Seçimler siyasetçilerin gerçek yüzlerini ve niteliklerini ortaya çıkaran bir özgün süreçtir. Oy toplamak için her yolu ve yöntemi uygun gören sakat bir anlayışla gelişigüzel konuşmalar, yerine getirilmesi güç ya da olanaksız sözler bir yana çirkin saldırılar, ayrılık ve kavga nedeni tutum ve davranışlarla toplum karşısına çıkıyorlar. Ulusal birlik, insanlık ve yurttaşlık anlayışıyla toplumsal barış ilkelerine aykırı kimi abuk sabuk konuşmalarla suç oluşturan eylemlere kalkışıyorlar. Sıfatlarını, bulundukları makamları ve sorumlu oldukları değerleri hiç düşünmüyorlar. Özellikle tarafsızlığına tümüyle aykırı gidişiyle Bay RTE hiçbir ölçü ve sınır tanımadan, anayasaya aldırmadan seçim konuşmalarını sürdürüyor. Demokratik bir yarışma olması gereken seçim partizanlıkla siyasal bir kavgaya dönüşüyor.

Siyasal rüşvet gibi çay dağıtımı, yandaşların ve kimi seçmenlerin kapılarına getirilen sözde armağanlar, seçim sonrası için “işe alma” sözleri birbirine eklenince eşitlik ve hukuksallıkla demokratik özelliğini koruması gereken seçim, bir tür siyasal kumara dönüşüyor. Bu kötülüğü getiren tutumlar aynı zamanda yurttaşı küçümsemek, onu kandırılacak düzeyde görmektir. Kömür dağıtımları da böyledir. Oy satma ve satın alma, demokrasi sapkınlığıdır.
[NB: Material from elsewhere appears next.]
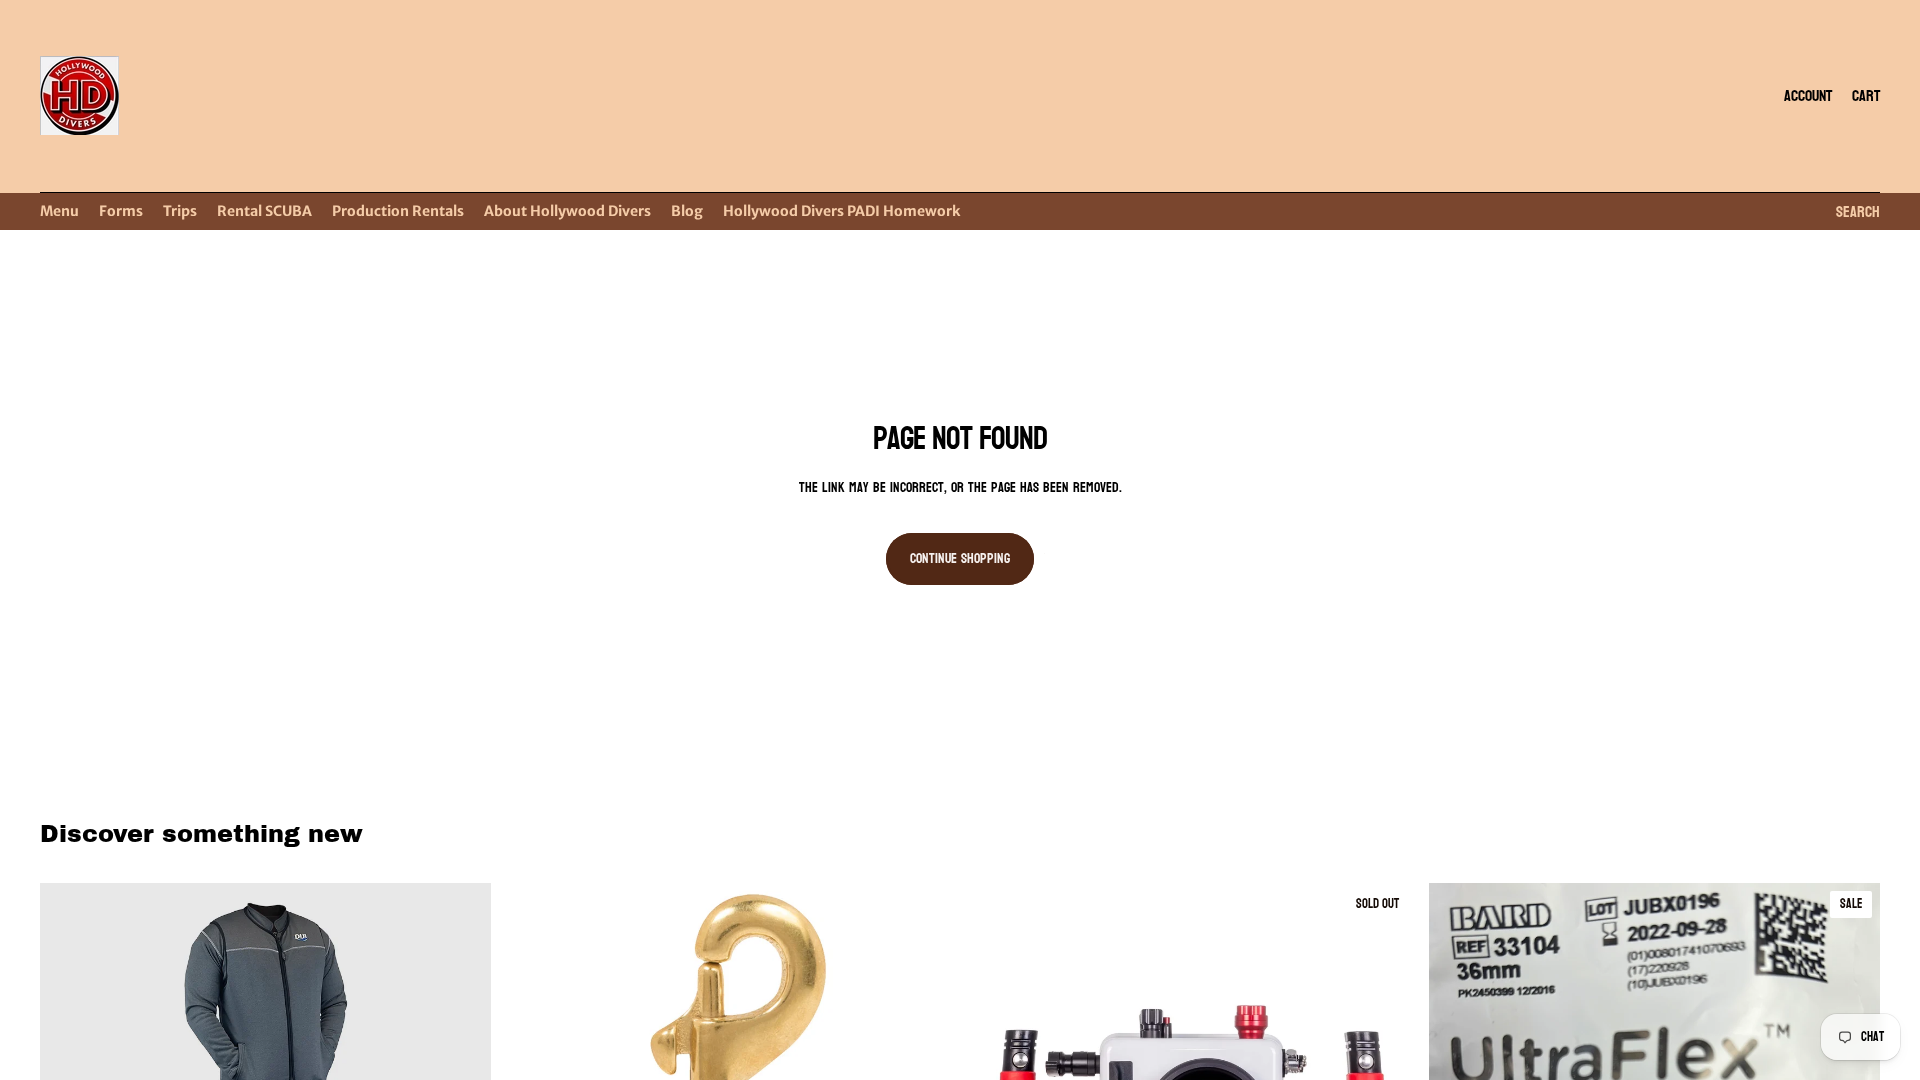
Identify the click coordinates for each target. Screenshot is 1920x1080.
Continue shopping (960, 558)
Hukukun uzun süre “tutuk” olması ya da “nutuk”tan ibaret kalması olanaksızdır. İleride kimsenin yüzüne bakamayacak, sokağa çıkamayacak durumların sorumluları olmamak gerekir. Partileri siyasal sığınak sayarak birinden öbürüne koşmak, aday yapacakların kapılarına uzanmak, ilkeli ve tutarlı kişinin işi değildir. Doyumsuzluk, tutku (hırs), kimi duygusal ve düşünsel çarpıklıklarla gündeme gelen yer değiştirmeler hoşgörülemez.

Yayın yasaklarıyla yakınmaları önleyeceğini, kendilerine yönelik eleştirileri engelleyeceğini sanan iktidar yaraların içten daha çok kan yitimine neden olacağını düşünemiyor olsa gerek. İstanbul-Kartal’daki yıkımların sorumluları kimler? Demiryolu kazalarının kusurluları kimler? Pahalılığın, kadınlara saldırıların suçluları kimler? Lâfla peynir gemisinin yürümediği her gün anlaşılıyor. Korkuyla “Beka sorunu” yapaylığına sarılan iktidar ile uydusu, bu ilgisiz savlarıyla ulusal yapıyı ayrıştırdıklarının ayırdında değiller. Güneşi balçıkla sıvamaya çalışan “cumhur ortakları” oy ve iktidar için değerleri, ilkeleri yıktıklarını da anlamıyorlar. Tek adamlığı koyulaştırma yolundaki desteğiyle MHP’nin ne kadar demokrat ve milliyetçi olduğu (!) daha iyi belirginleşiyor. Karşıtlıklar kemikleşiyor. Birlikte yaşamın en güzel çatısı olan demokrasi, ışıksız kalma tehlikesiyle karşı karşıya. Partizanlıkla ulusal yapının ve birliğin gözardı edilmesi en büyük sakıncadır.

Oy, yurttaşın yaşam hakkının göstergesidir. Demokrasiye katılım aracıdır. İnsan ve yurttaş olmanın yönetime yansıyan istencidir. OY NAMUSTUR. Kendimize ve ailemize, çevremize değil ulusumuza ve ülkemize hizmetlerle değerlendirme yapılarak kullanılır. Yakınlık, çıkar, olanak asla söz konusu olamaz. Dürüst, çalışkan, özverili adaylar desteklenmelidir. Unutulmamalı ki kullandığımız her oy, kendi yaşamımızın aydınlığına bir ışıldakla katılımdır.